NEW YORK – Myriad Genetics is hoping new data and the recent inclusion in society guidelines will drive adoption and payor coverage of its Vectra proteomic test for rheumatoid arthritis.
The company's Myriad Autoimmune business unit presented a pair of studies at the American College of Rheumatology/Association of Rheumatology Professionals annual meeting last month that demonstrated the ability of the test to predict a patient's risk of radiographic progression and risk of suffering a major cardiovascular event.
Additionally, last month, the ACR added Vectra to its list of tests considered adequate for measuring RA disease activity, a development that Elena Hitraya, chief medical officer for Myriad Autoimmune, said could help convince more payors to cover the test and could boost adoption among physicians.
As Barclay's analyst Jack Meehan observed in an investor note commenting on the inclusion of Vectra in the ACR guidelines, "Myriad's progress at driving adoption of the test has been limited by lack of guideline support for the test."
Meehan was skeptical that the ACR development would prove a boon for Vectra, however, noting that while the test was included as one of 11 tools deemed adequate by ACR, it was not included as one of the five "recommended" measures, a group consisting of the Clinical Disease Activity Index (CDAI), the Simplified Disease Activity Index (SDAI), the Routine Assessment of Patient Index Data 3 (RAPID3), the 28-Joint Disease Activity Score with Erythrocyte Sedimentation Rate/C-Reactive Protein (DAS28-ESR/CRP), and the Patient Activity Score II (PAS-II).
Detailed in a paper published in Arthritis Care & Research, the guidelines give insight into what the rheumatology field views as Vectra's strengths and weaknesses. The test received strong scores for its content and structural validity and moderate scores for hypothesis testing and responsiveness but a score of "unknown" for reliability, which the guideline authors said reflected that "studies only of poor methodological quality" were available to inform this score.
Vectra also scored lower on feasibility than the five "recommended" tests, largely due to the fact that it requires outside lab work and takes a matter of days for results to be returned.
In the final evaluation of the 11 tests considered adequate, nine ACR members rated each test to determine which of those 11 would be deemed "recommended." In the case of Vectra, seven of the nine scored it as "not recommended," while one scored it as "sometimes recommended," and one scored it as "essential."
"We believe that the ACR's updated list of disease activity measures will serve as another headwind to broader adoption of Vectra," Meehan wrote of the ACR guidelines.
Hitraya, however, described inclusion in the guidelines as a potentially significant step forward for the test.
"Anytime you speak to private payors there is always this question of, are you in the ACR guidelines," she said. "And now we can happily say that, yes, we are. I think that is a meaningful step for us."
Myriad also hopes the new developments it presented on at the ACR/ARP meeting will help drive sales.
Vectra, formerly known as Vectra DA, measures the levels of 12 proteins in patient serum to provide a disease activity score for rheumatoid arthritis patients that can help doctors predict the likelihood that a patient will see worsening of their disease as assessed by measures like radiographic progression.

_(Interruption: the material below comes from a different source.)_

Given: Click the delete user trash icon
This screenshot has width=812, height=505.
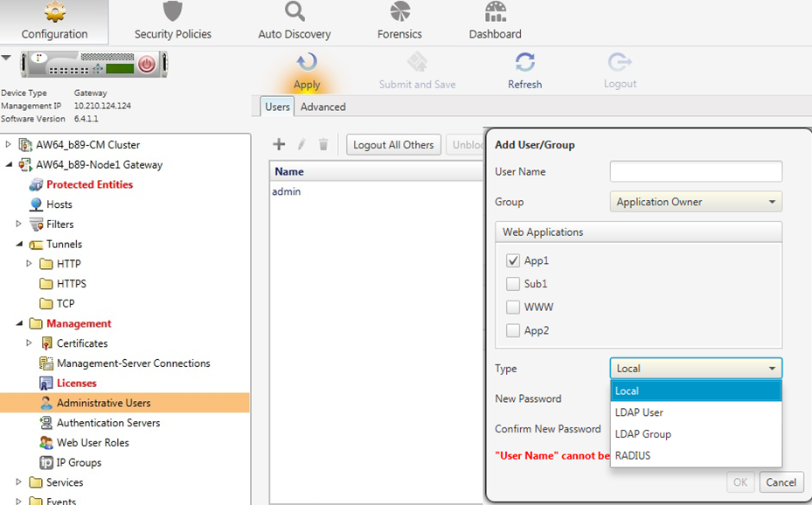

At the end of 2017, Myriad Autoimmune adjusted the test to account for patient age and adiposity, both of which it had observed affected test scores. At the recent ACR/ARP meeting, the company and its academic collaborators presented data detailing the ability of this adjusted Vectra test to predict radiographic progression over one year.
Notably, Hitraya said, the researchers used the data to, for the first time, generate a risk curve plotting change in patient risk of radiographic progression as a continuous variable against their Vectra score, which ranges from 0 to 100.
"So, for each patient knowing their score you can plot it on the curve and see what is their individualized risk of radiographic progression," she said, noting that the company has seen demand from physicians for this sort of more fine grain information. Currently, Vectra test results are reported as a score of 0 through 100, which is designated as either high, moderate, or low, but the results do not provide a percent risk of radiographic progression.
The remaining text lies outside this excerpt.